### [Records to use]
⁂
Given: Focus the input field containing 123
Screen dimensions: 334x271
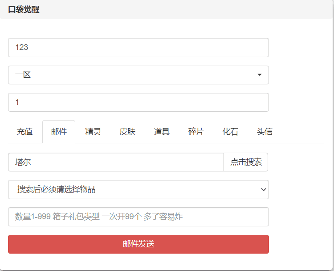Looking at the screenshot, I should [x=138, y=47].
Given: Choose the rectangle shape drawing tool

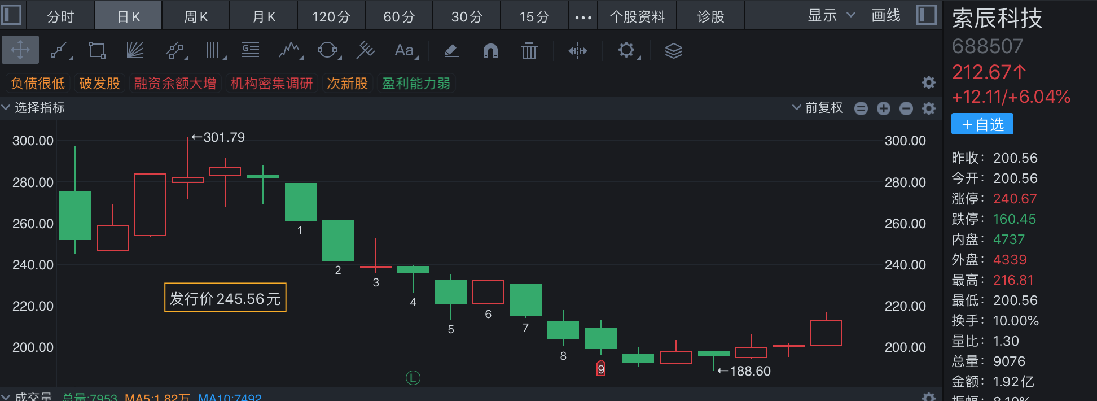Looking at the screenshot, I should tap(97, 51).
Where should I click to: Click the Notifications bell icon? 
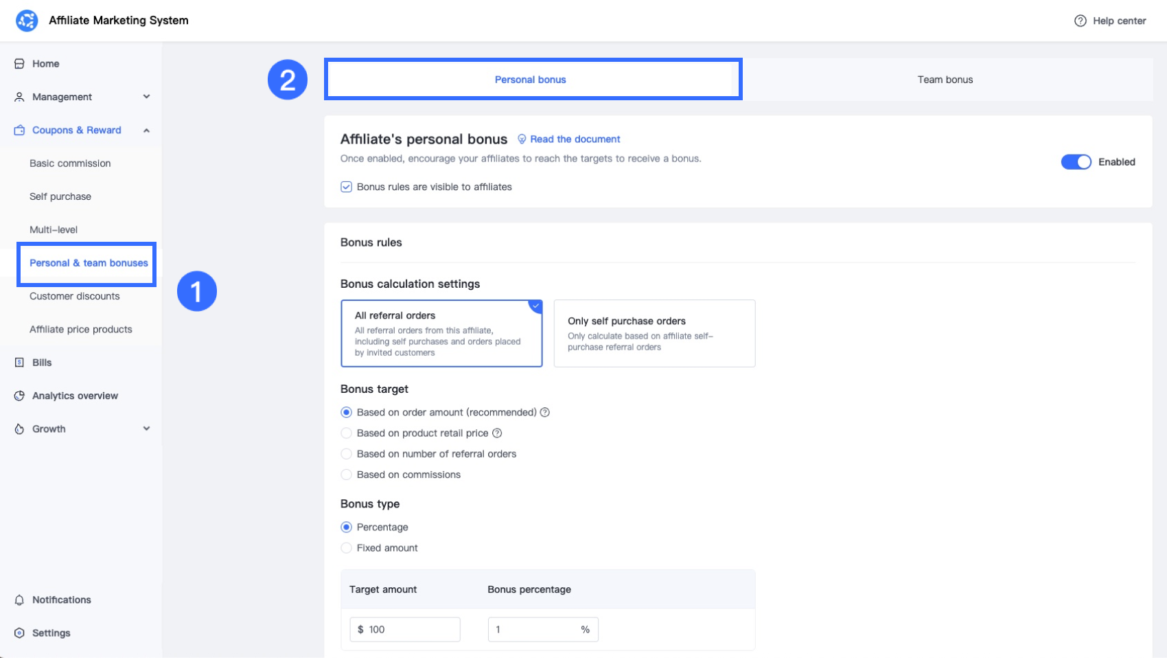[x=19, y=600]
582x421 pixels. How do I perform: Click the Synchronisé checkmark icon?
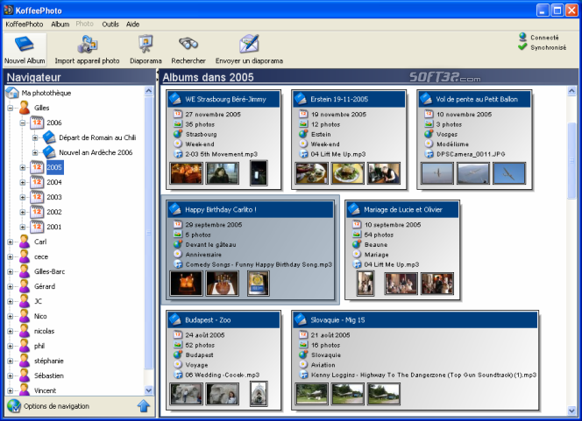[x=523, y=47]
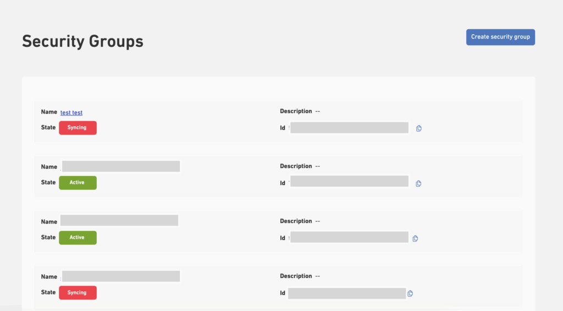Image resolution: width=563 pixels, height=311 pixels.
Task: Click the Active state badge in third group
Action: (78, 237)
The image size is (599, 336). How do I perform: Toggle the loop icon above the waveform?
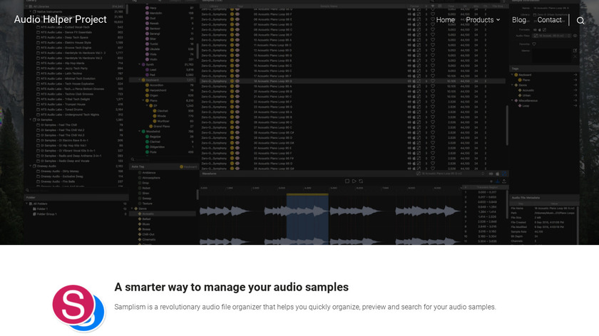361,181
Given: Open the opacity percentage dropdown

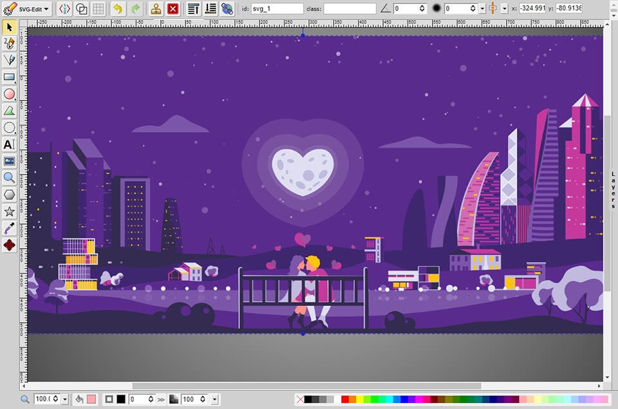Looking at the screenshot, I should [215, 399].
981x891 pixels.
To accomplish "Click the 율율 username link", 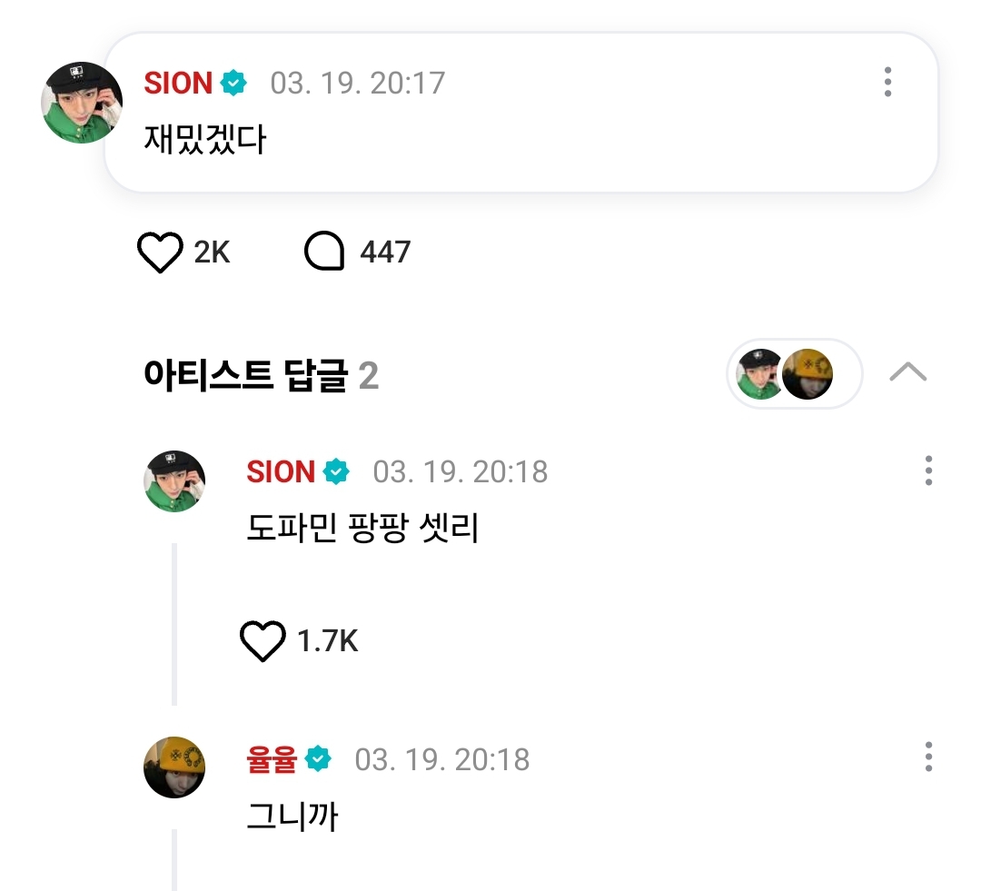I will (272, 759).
⁂
Quote the lines above, starting with the first line and ending with the line that contains "[x=19, y=600]", both included. Leave the pictures out of your answer.

Given: Focus the input field containing 123
Screen dimensions: 334x271
Looking at the screenshot, I should [x=138, y=47].
Given: Choose the rectangle shape drawing tool

Looking at the screenshot, I should tap(97, 51).
Where should I click to: Click the Notifications bell icon? 
[x=19, y=600]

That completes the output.